I'm trying to force myself to grow up a little. (Good luck, son.) You'd think a 33-year-old would have figured out before, um, yesterday that the easiest way to feed yourself on the cheap is to buy sandwich stuff, even living near the QFC From Hell (the produce is way the fuck in back, and if you wonder why, take a minute and you'll figure it out). I will probably be dealing with long-avoided bills soon as well, hopefully on my own initiative and not that of the entity I owe.
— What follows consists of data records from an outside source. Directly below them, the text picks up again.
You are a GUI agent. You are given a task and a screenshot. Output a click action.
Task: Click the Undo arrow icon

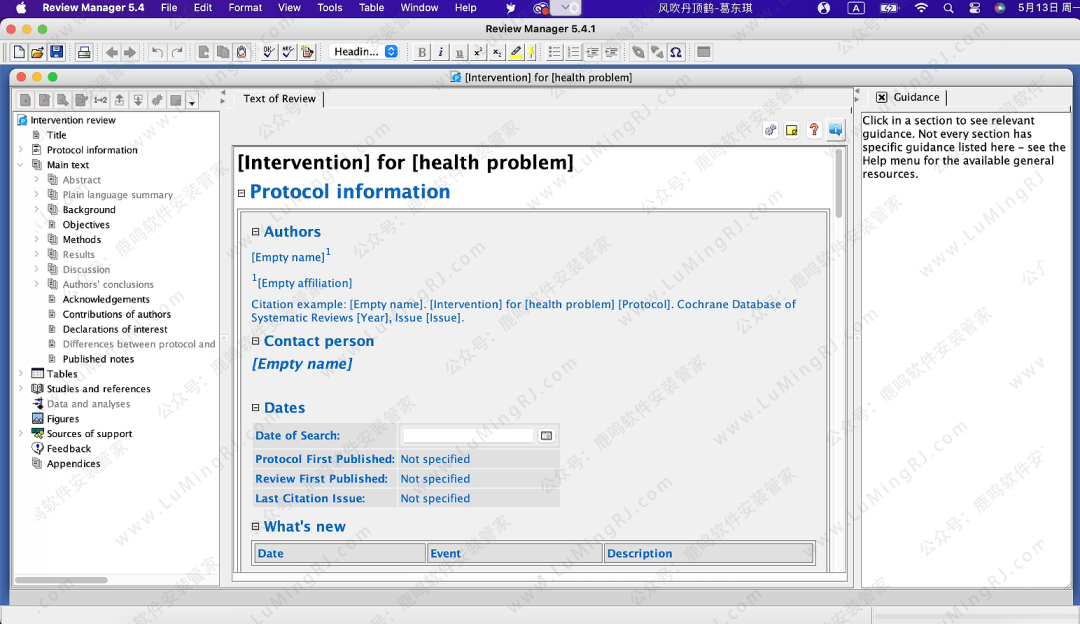[x=157, y=52]
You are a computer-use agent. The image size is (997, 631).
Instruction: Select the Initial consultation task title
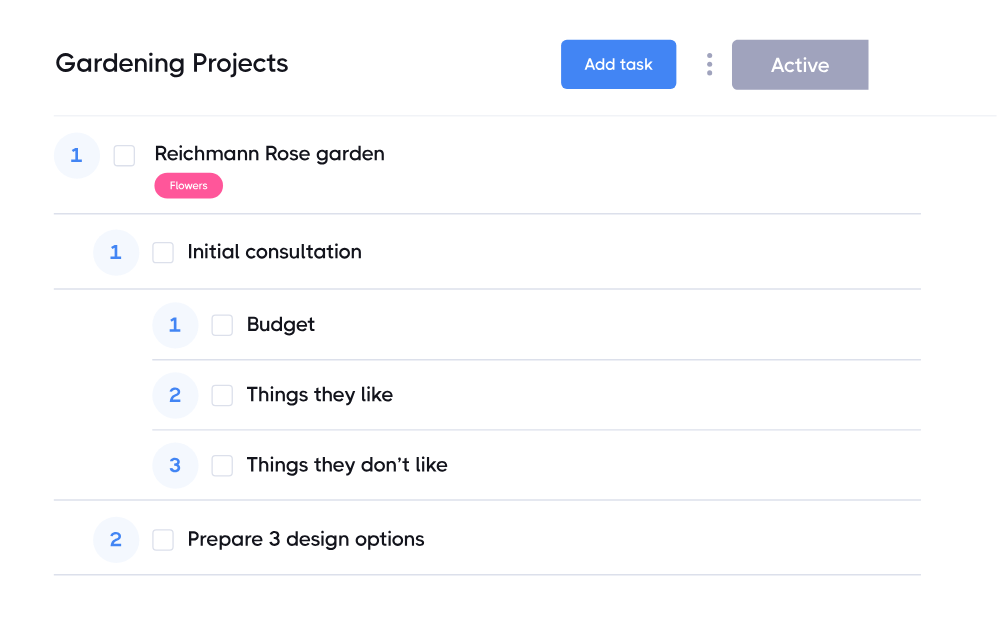(274, 252)
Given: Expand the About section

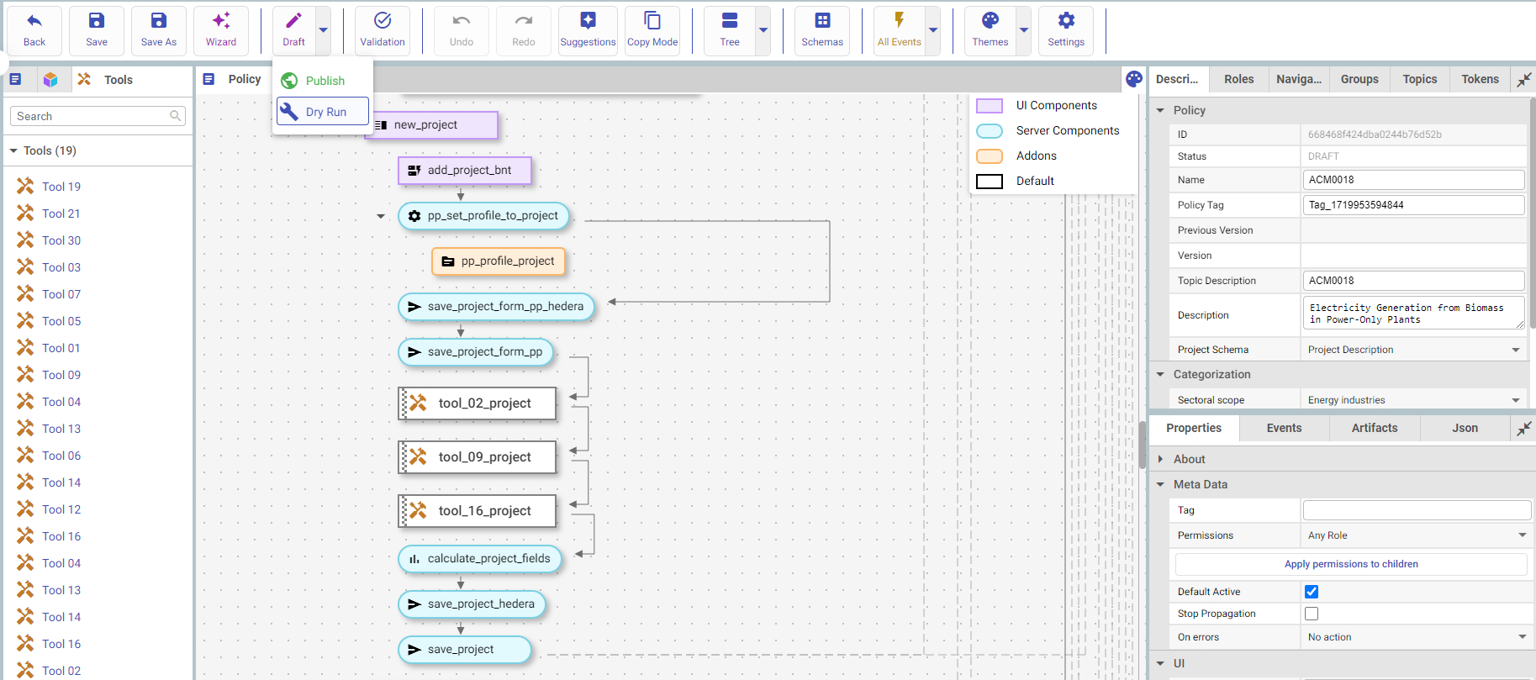Looking at the screenshot, I should 1161,459.
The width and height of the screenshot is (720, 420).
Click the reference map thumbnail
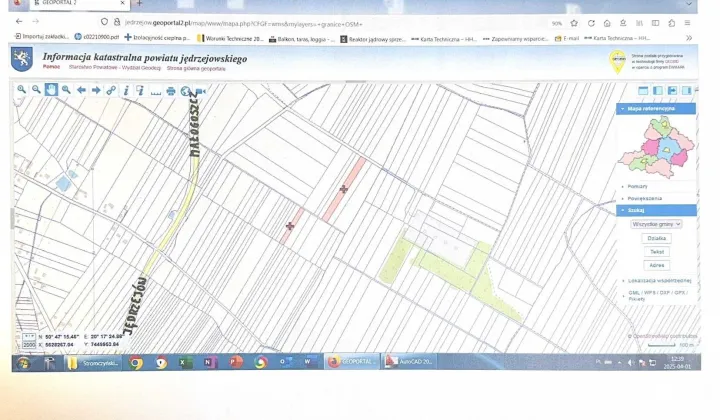[656, 146]
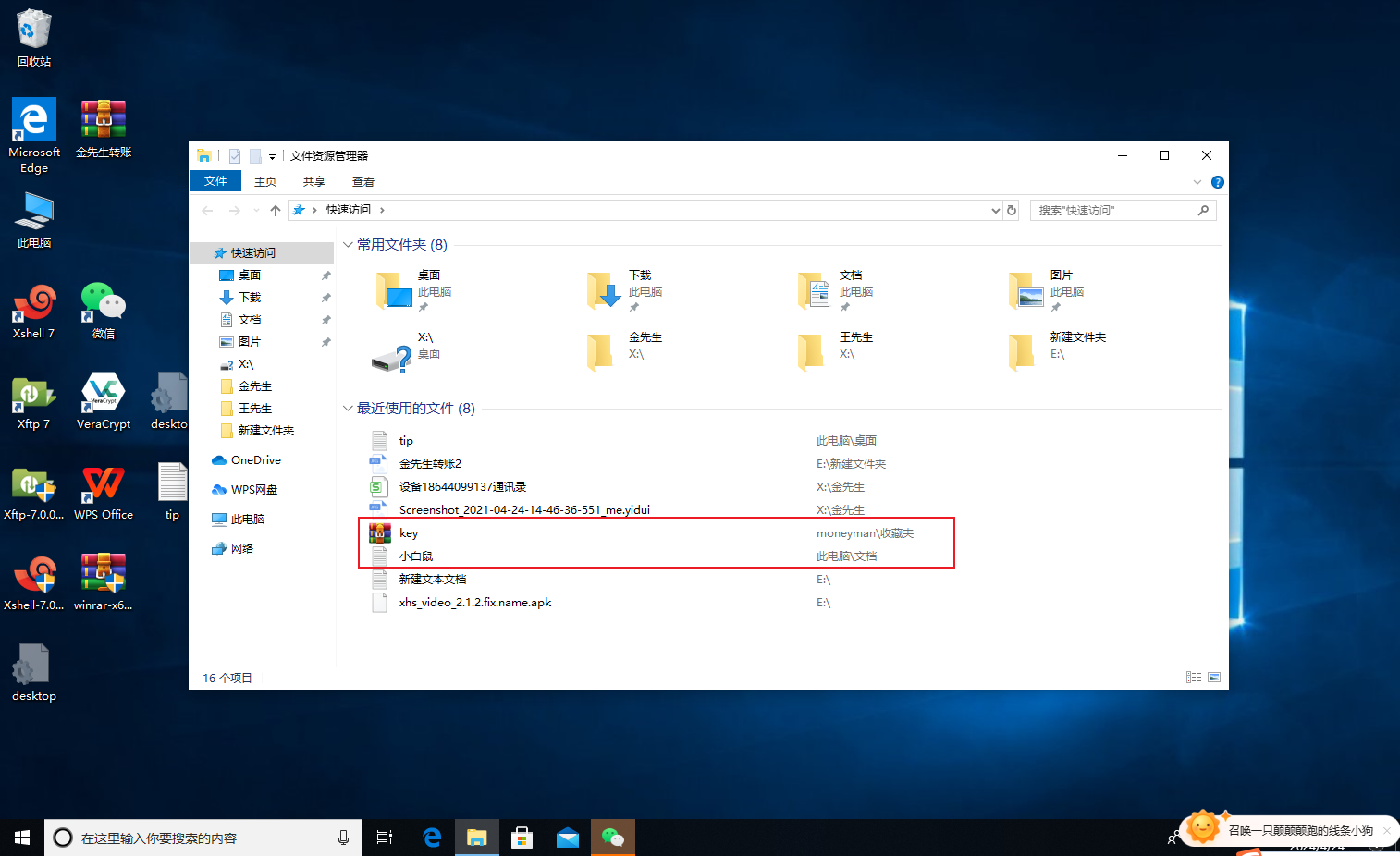Click the Quick access search box
The width and height of the screenshot is (1400, 856).
[1114, 211]
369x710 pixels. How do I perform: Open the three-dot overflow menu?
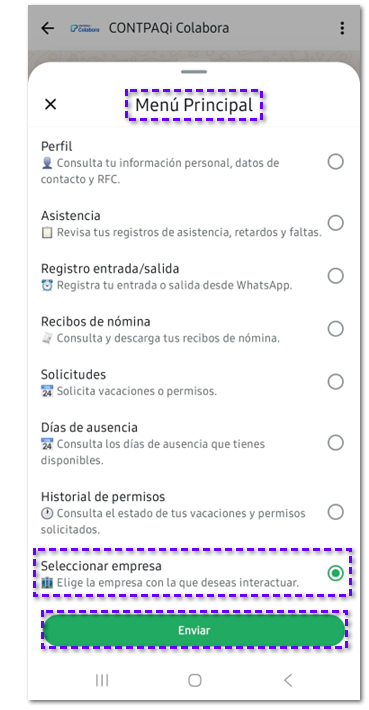click(x=342, y=28)
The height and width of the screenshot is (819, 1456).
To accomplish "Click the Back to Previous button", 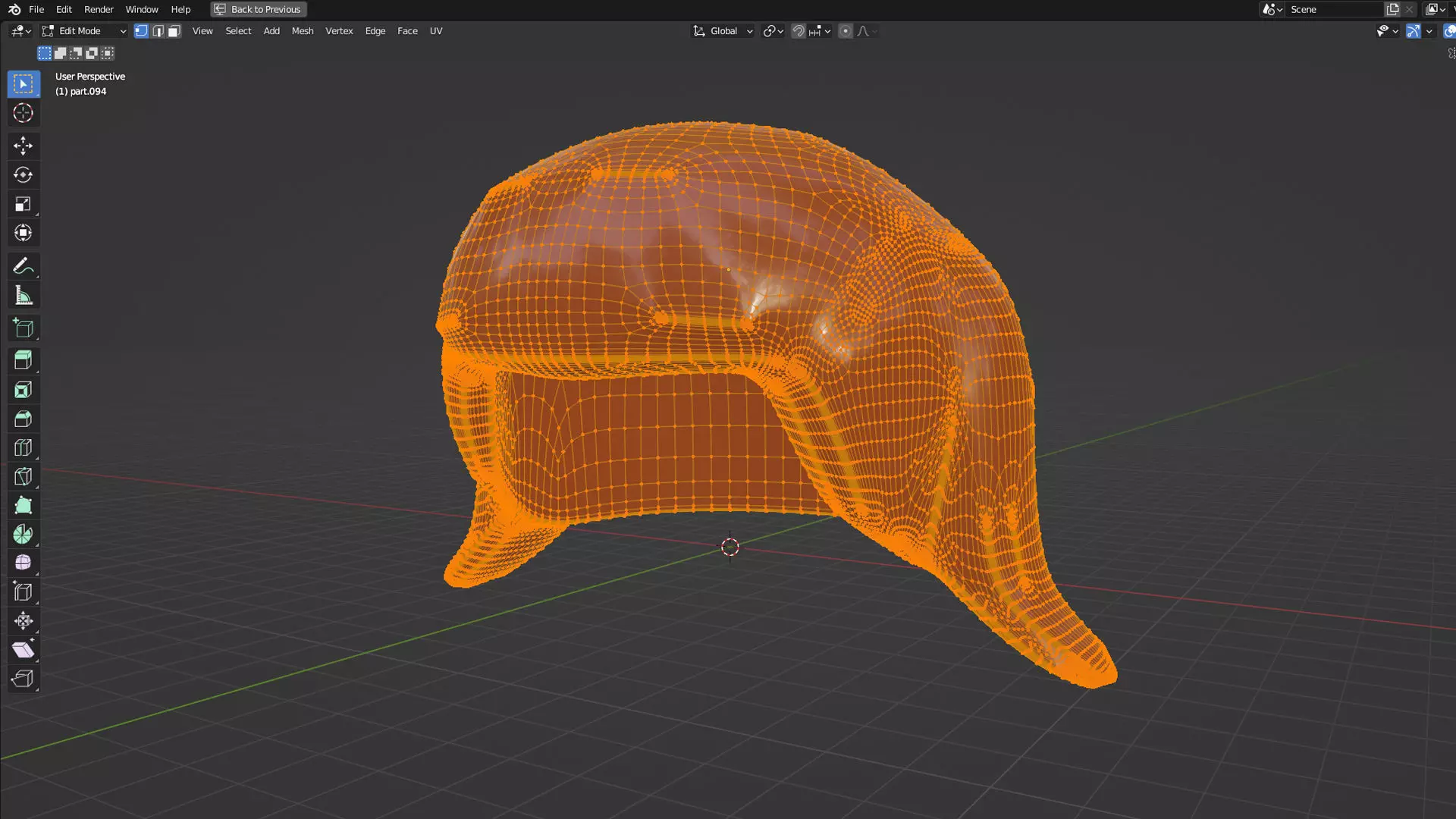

Today I hauled two cardboard boxes (books) and a huge black duffel bag (CDs) to Second Hand Books and walked out a little richer--only a little, but getting rid of all that crap made me feel rich enough. Books--Jesus. I have already filled the duffel bag full of them, so many I can barely pick it up, with about half as many more laying on my bed, awaiting a box. There'll be even more. The CDs will be similarly dispatched. This isn't mere moving prep; I could barely move in my bedroom for most of the year-and-a-half I've occupied it. Last year I covered an entire wall with stackable shelving, stuffed everything full, and had so much left over it went into piles that obliterated the shelves from the floor up to about mid-thigh. (I'm five-foot-nine.) More has accumulated since. My goal, which I decided upon a few weeks ago, has been to rid myself of roughly 50 percent of my books and CDs. That's going well; I'll be able to walk around my room a little, though aside from the bed there's not much to walk to. There'll be less to store, or move, or whatever ends up happening, depending on my financial situation and/or the size of the place A finds us in New York. (A: Storage.)
So I finally listened to the Vampire Weekend album--my roommate was looking for something to play while cooking (and while I was out selling books). It's good!